## SOURCE EXCERPT

• • • • •

Table 1. Characteristics * of the initial data and the calculated temperatures for the series of ab initio molecular dynamics calculations.

Run Number	1	2	3	4	5	6	7	8	9
Ex	0.5	0.5	0	1.5	1.5	1.5	3.5	3.5	3.5
Ey	0	0	0	0	0	0	0	0	0
Ez	0.5	0.5	0	1.5	1.5	1.5	3.5	3.5	3.5
E	0.7071	0.7071	0	2.1213	2.1213	2.1213	4.9497	4.9497	4.9497
v0x	0.1058	0.2645	0.1058	0.2645	0.1058	0.2645	0	0	0
v0y	0	0	0	0	0	0	0	0	0
v0z	0	0.2645	0	0.2645	0.1058	0.2645	0	0	0
v0	0.1058	0.3741	0.1058	0.3741	0.1496	0.3741	0	0	0
The initial location of the proton	1 (0.44, 0.75, 0.23)	1 (0.44, 0.75, 0.23)	1 (0.44, 0.75, 0.23)	2 (0.56, 0.75, 0.23)	3 (0.33, 0.75, 0.94)	3 (0.33, 0.75, 0.94))	3 (0.33, 0.75, 0.94)	3 (0.33, 0.75, 0.94)	3 (0.33, 0.75, 0.94)
T, K	685	848	682	904	135	255	153	669	1099

* Electric field strength and its x, y, z-components are presented in 10¹⁰ V/m; the initial velocity of the proton and its x, y, z-components are expressed in 10⁵ m/s; the average initial locations of the proton are defined in Å.

. To determine the moments of time, at which the transition of a proton from one oxygen atom to another took place, an appropriate algorithm was developed, the code of which was implemented in the Python 3.8 language. The block diagram of the program for determining the energy barrier and the time of the proton transition between oxygen atoms is shown in Figure 3. This algorithm is based on tracking the change in the potential energy of the proton. The peaks in this dependence characterize the change in the average virtual location of the proton. The time interval between these peaks determines the time of its transition from one oxygen atom to another.

We used the method of constructing Voronoi polyhedrons to trace the mutual arrangement of the proton and the atoms of the LaScO₃ compound closest to it. Polyhedra with the proton in the center were built at each time step. The polyhedra were constructed for three separate subsystems: oxygen, scandium, and lanthanum. Thus, the geometric neighbors closest to the proton were established for O, Sc, and La for the entire time of its presence in the system. Due to the small size of the system and the short residence time of the proton in it, we do not consider the changes occurring in its complete environment, since they are small. That is, we will not present the distribution of polyhedra by the number of faces and the distribution of faces by the number of sides that characterize the rotational symmetry of the subsystems under consideration. Instead, we will consider the angular placement of the proton relative to different kinds of atoms. The angles under consideration are formed by a proton and a pair of atoms included in the immediate environment of the proton. The environment is defined using the Voronoi polyhedron. There is a proton at the vertex of the angle under consideration, the sides of the angle are formed by segments, which extreme points are the proton and one of the atoms of the subsystem under consideration. We have previously performed a similar sounding to the structure by moving a charged particle (in this case, a proton) [21].

• • • • •

## PROBLEM DESCRIPTION
From the excerpt on proton dynamics in LaScO₃, list every run with a calculated temperature above 800 K, giving each run number with its temperature. The items on this page have no connection to the excerpt on proton dynamics in LaScO₃.

• • • • •

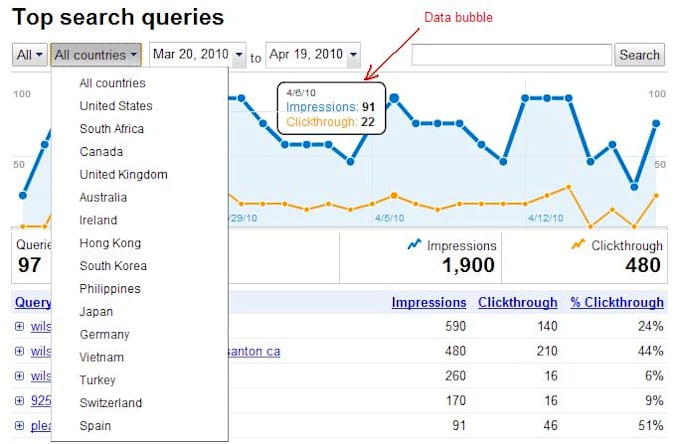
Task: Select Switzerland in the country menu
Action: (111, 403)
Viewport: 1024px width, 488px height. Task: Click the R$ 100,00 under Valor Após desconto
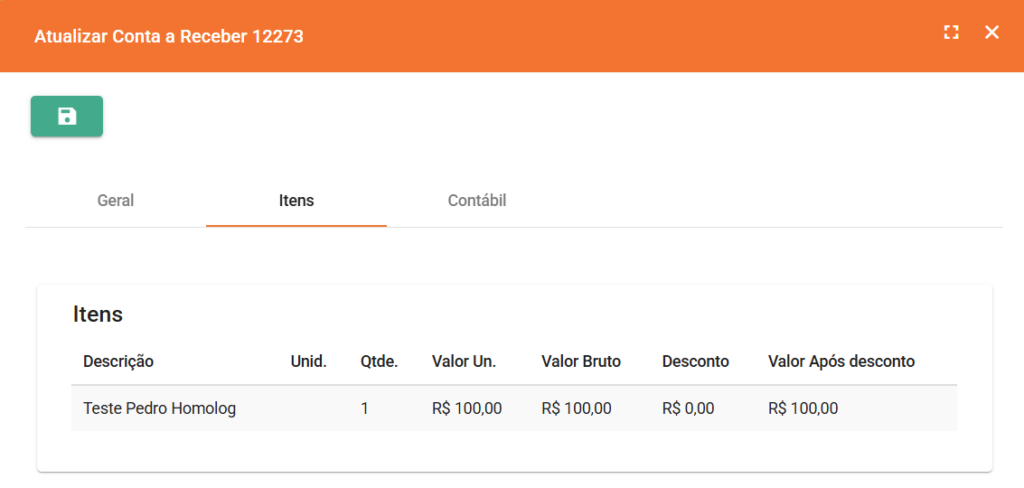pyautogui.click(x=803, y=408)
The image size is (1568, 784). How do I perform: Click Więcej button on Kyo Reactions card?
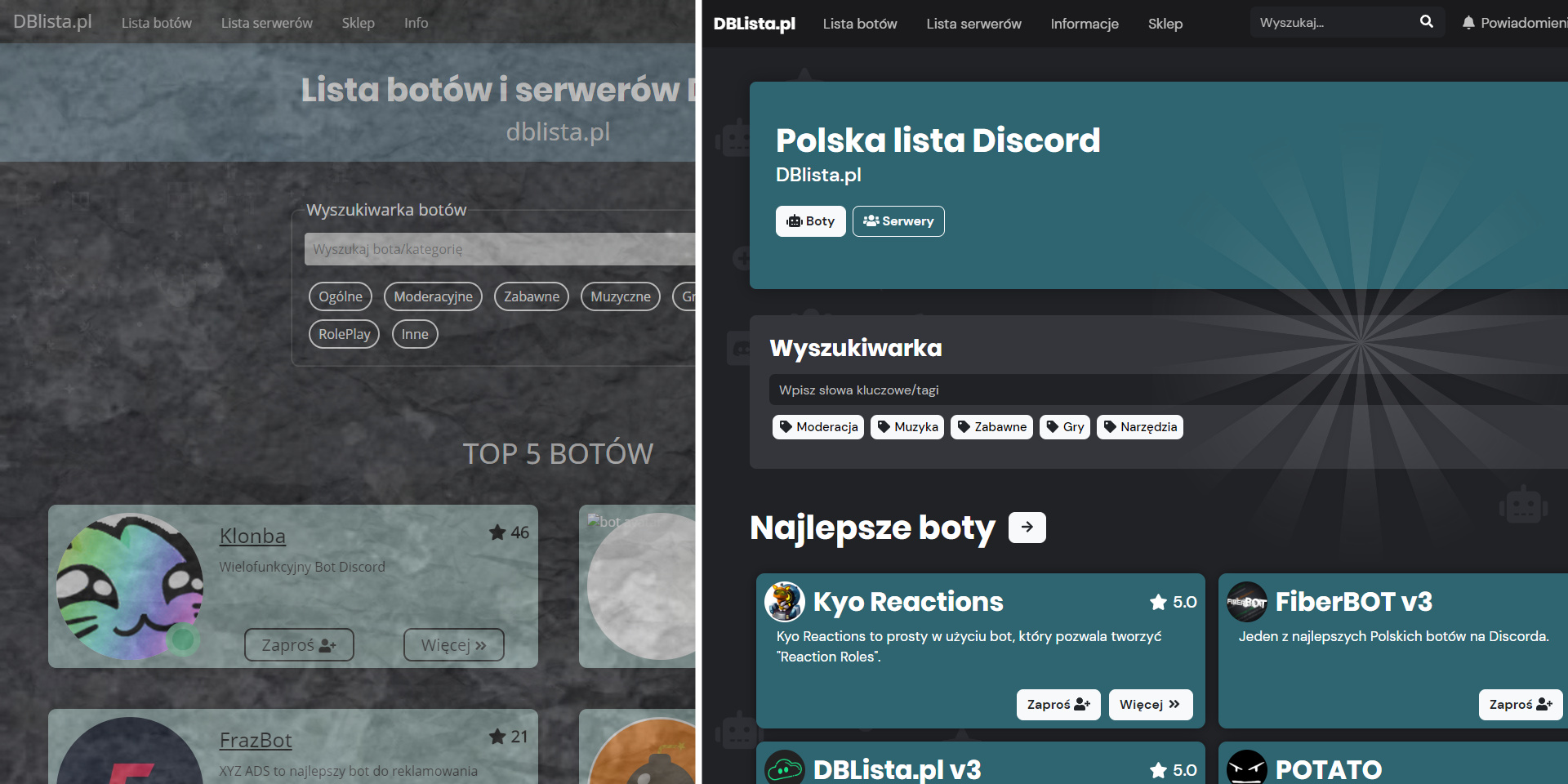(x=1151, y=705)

• • • • •

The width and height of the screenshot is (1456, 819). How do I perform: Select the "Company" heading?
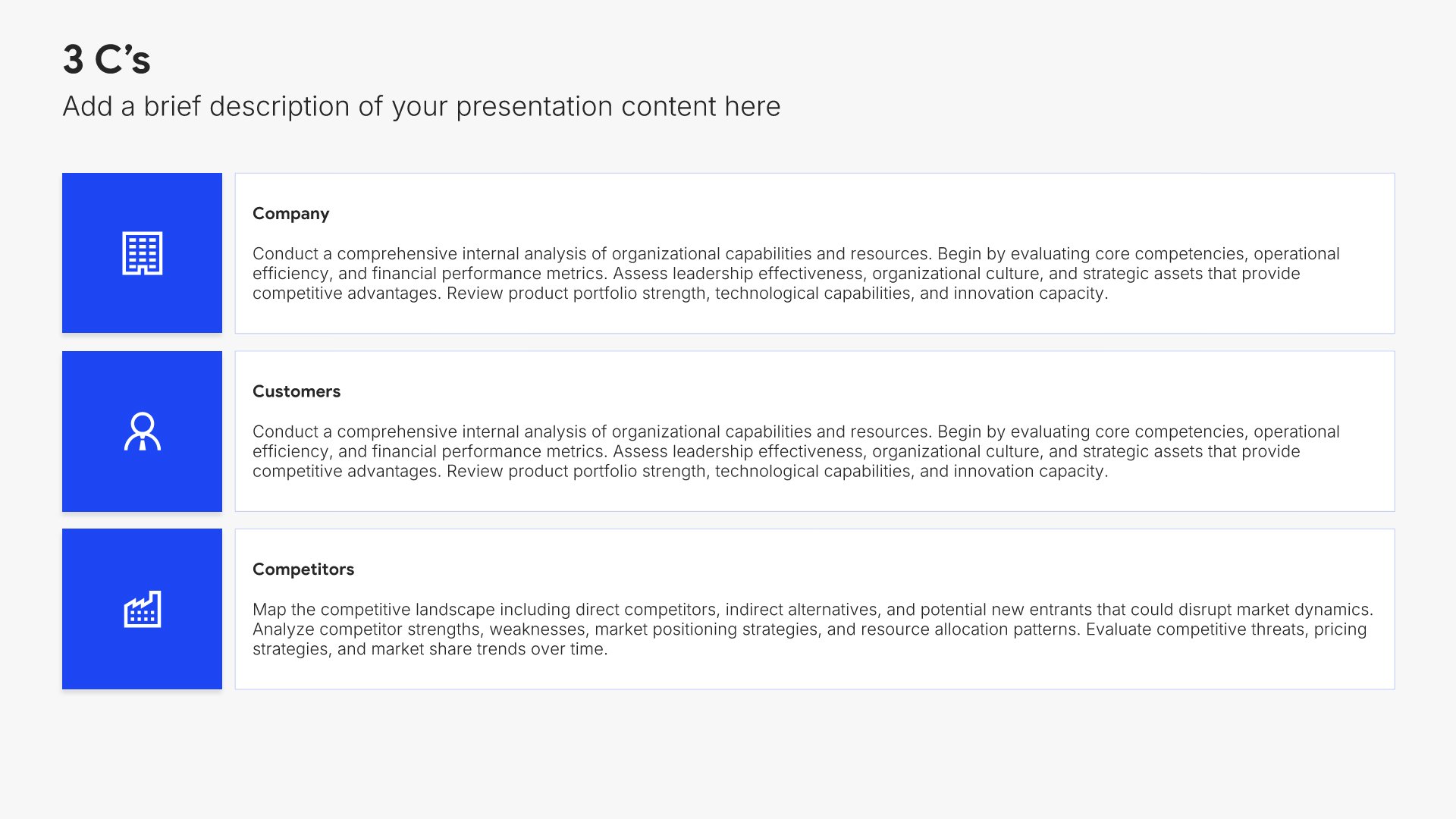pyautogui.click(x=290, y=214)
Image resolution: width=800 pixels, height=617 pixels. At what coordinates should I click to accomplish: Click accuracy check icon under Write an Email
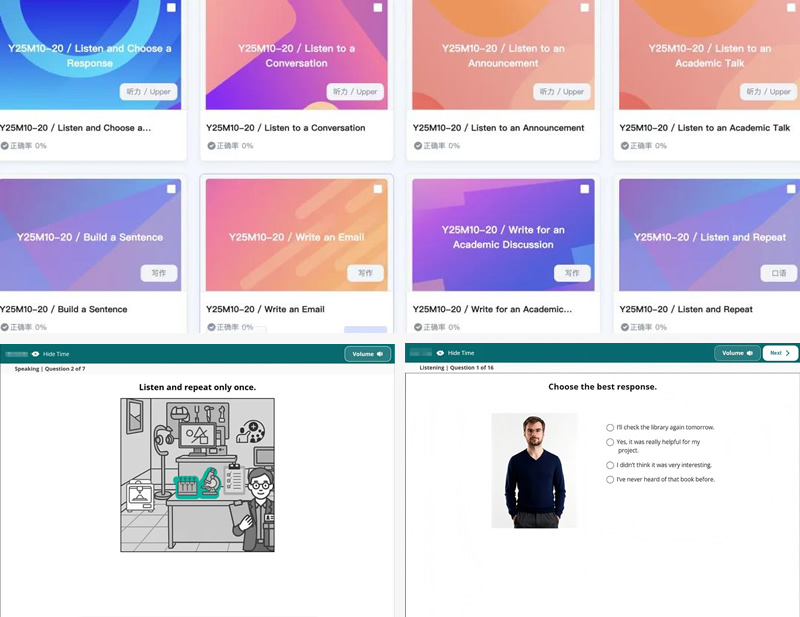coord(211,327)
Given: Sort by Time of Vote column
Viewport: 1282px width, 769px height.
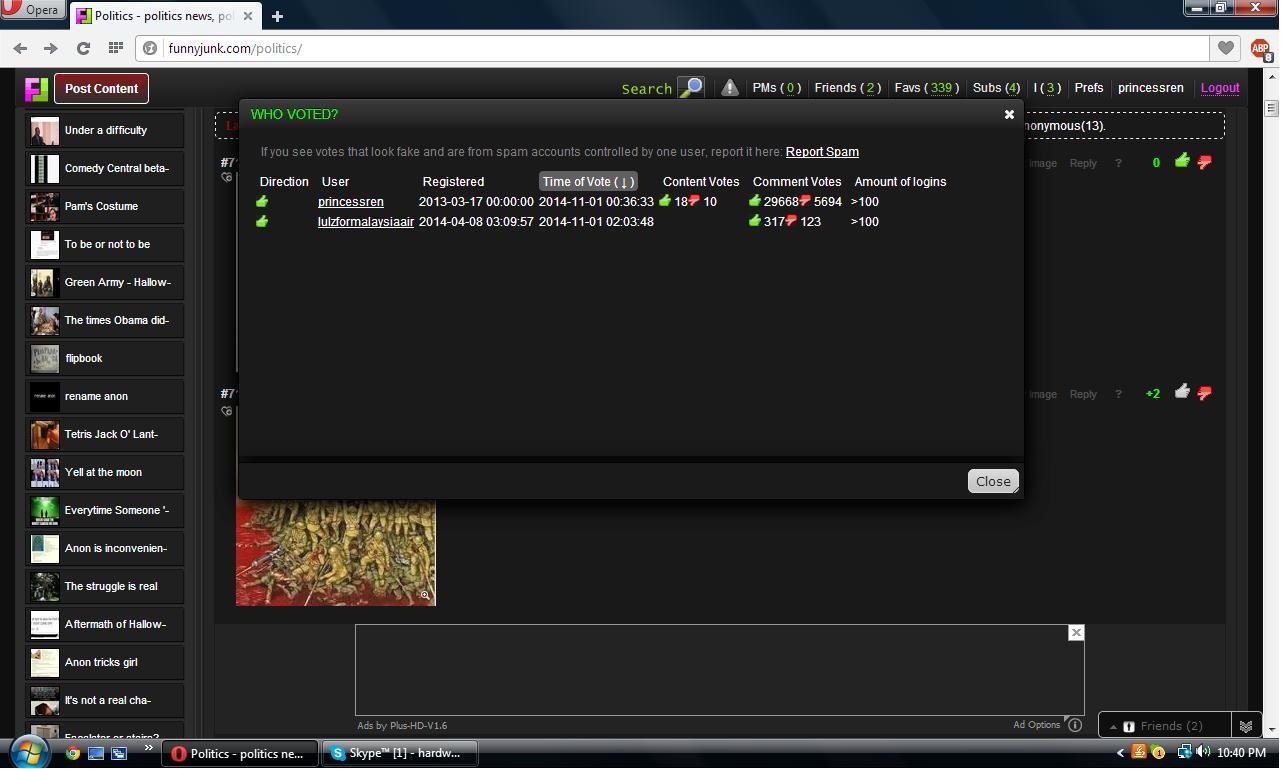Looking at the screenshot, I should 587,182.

• • • • •

## EXERCISE RESPONSE
Run 2: 848 K
Run 4: 904 K
Run 9: 1099 K